Conheci a história do infame Dr. Petiot através de uma obra do historiador David King, que tem explorado de forma mais ou menos ligeira casos reais da Europa das décadas de 1930-1950. Marcel Petiot foi um médico que, durante a II Guerra Mundial, assassinou cerca de 60 pessoas, em Paris. Um assassino em série cujo número exacto de vítimas nunca foi estabelecido e que confessou não saber ao certo quantos tinham sido.

Com o nome de código de “Dr. Eugéne”, prometia ajudar a fugir de Paris todos os perseguidos pela Gestapo e pelo governo de Vichy, fazendo-os chegar até Espanha, daí a Portugal e, finalmente, de barco até à Argentina. Na realidade, recebia os honorários por este serviço e assassinava os seus clientes, desfazendo-se depois dos corpos num poço de cal, esquartejando-os e queimando os restos numa salamandra. Como as vítimas sabiam que não regressariam a Paris, levavam consigo na bagagem (e até escondidos no forro das roupas) maços de nota, jóias, todos os valores que podiam transportar. Em pouco anos, Petiot acumulou uma fortuna.

Petiot matou homens e mulheres de todas as idades, franceses, estrangeiros, pobres e ricos, novos e velhos, e até uma criança de 9 anos que fugia com os pais. Foi descoberto por acidente, quando a salamandra que usava para queimar os cadáveres começou a expelir fumo suficiente para que os bombeiros entrassem em casa na ausência do seu proprietário.

O julgamento de Petiot teve início em 1946 e depressa se transformou num circo. A população encheu a sala de audiências a cada dia, rindo, protestando, aplaudindo o que ouvia, como se assistisse a uma representação para seu divertimento e até celebridades, como o príncipe Rainier do Mónaco, apareciam nas sessões, porque o julgamento, nas primeiras páginas dos jornais durante meses, se tinha tornado num acontecimento da moda.

Tão horrenda quanto as descrições dos assassinatos foi certa reacção dessa plateia durante as alegações finais.
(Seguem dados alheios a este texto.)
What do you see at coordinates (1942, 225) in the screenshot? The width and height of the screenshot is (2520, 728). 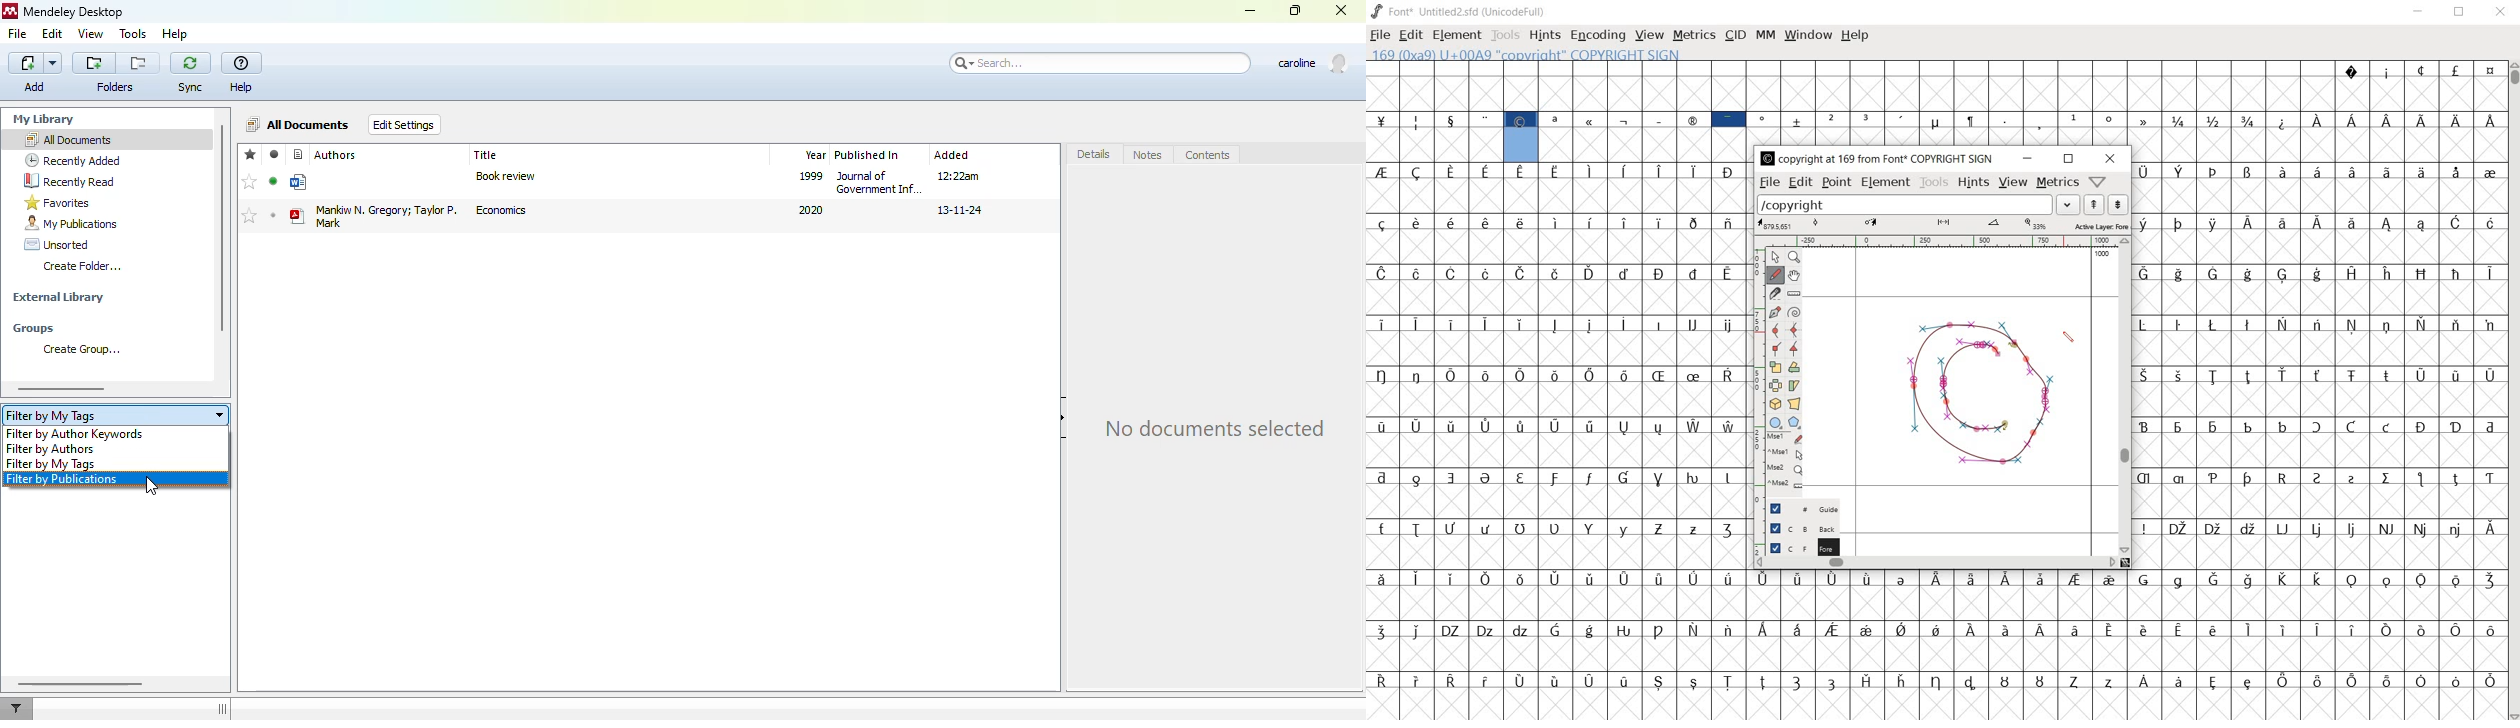 I see `active layer:FOREGROUND` at bounding box center [1942, 225].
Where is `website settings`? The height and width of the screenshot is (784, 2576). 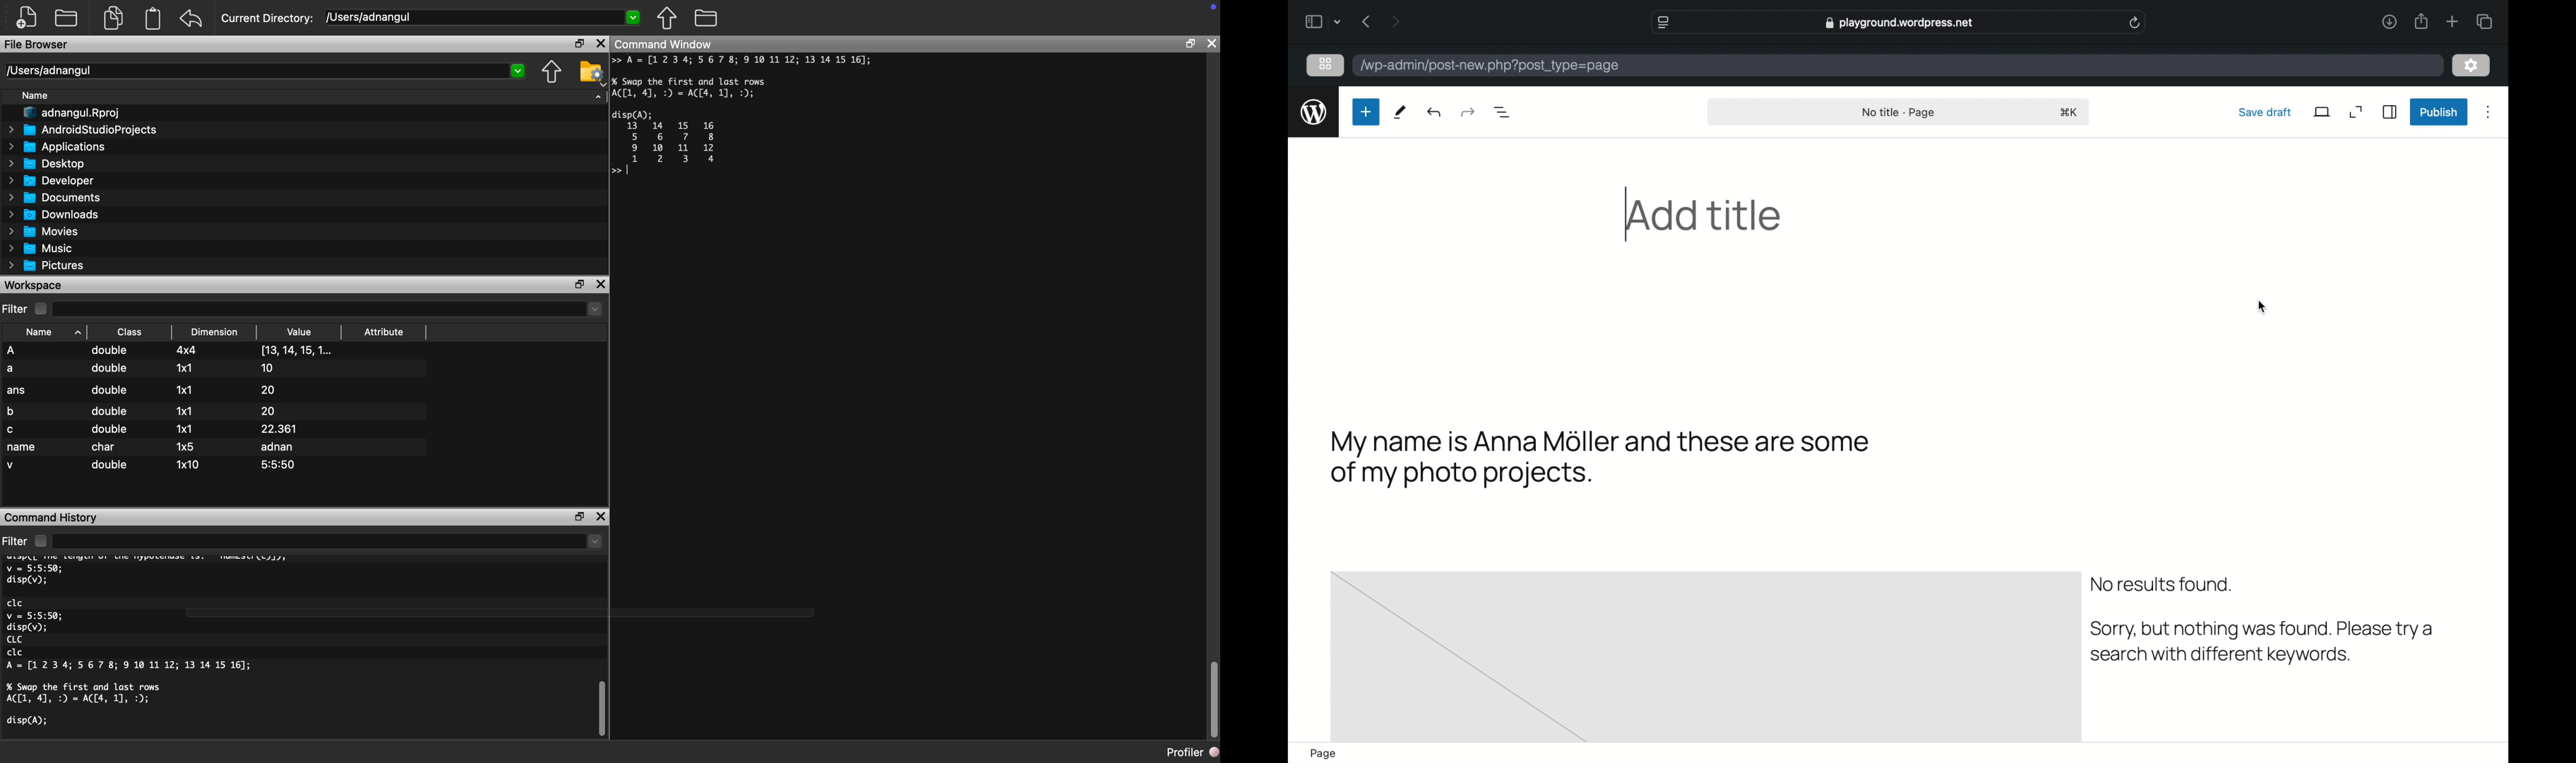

Depois de seis anos de guerra, da brutal ocupação nazi, dos milhares de judeus franceses levados para os campos de concentração, dos milhões de mortos, quando o advogado de acusação clamou “A vida humana é sagrada!”, a população de Paris presente no tribunal, nessa Primavera de há pouco mais de 70 anos, riu à gargalhada.

Comments

  1. Luís Lavoura says:

    A Carla Romualdo escreve muito bem.


    • Não escreve apenas bem. Escreve por bem. Um tipo de bem que como sociedade teríamos todo o interesse em preservar. As crónicas dela (há outras aí pela blogosfera) deveriam ser coligidas e dadas à estampa em forma de livro.
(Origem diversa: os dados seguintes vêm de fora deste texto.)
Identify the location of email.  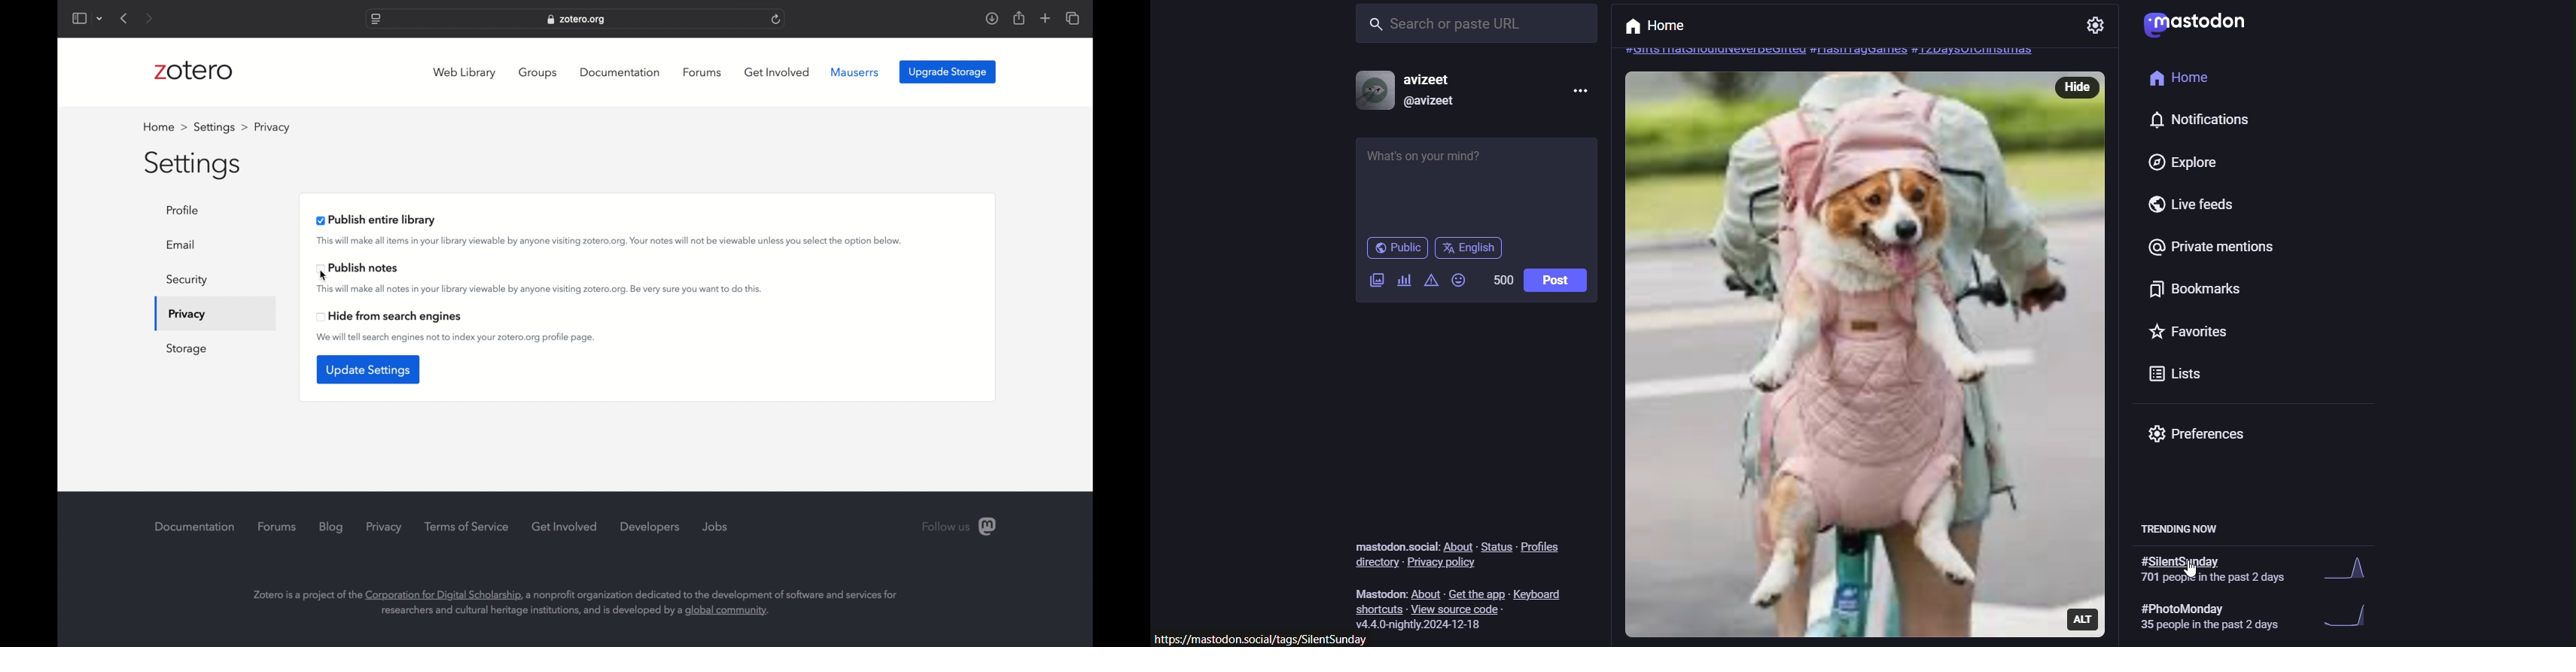
(182, 244).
      • Há muita gente a escrever bem nos blogues, ou talvez deva dizer que há “ainda” muita porque também foram muitos os que desistiram da blogosfera nos últimos anos. Talvez o anúncio da morte dos blogues seja tão prematuro quanto a do Mark Twain, logo veremos.

        Soliplass, que bom voltar a lê-lo! Um abraço e, já agora, outro para o Fernando, que anda desaparecido.

  2. JgMenos says:

    Conclusão:
    A tudo as gentes se habituam?
    A paranoia colectiva é possível?

    Por todo o lado se vê isso, e sempre o senso comum é ridicularizado para princípio de conversa, ao serviço de altos valores.

    • Paulo Marques says:

      Sendo que o senso comum está cheio de disparates como o frio causar constipações, que se foda o senso comum.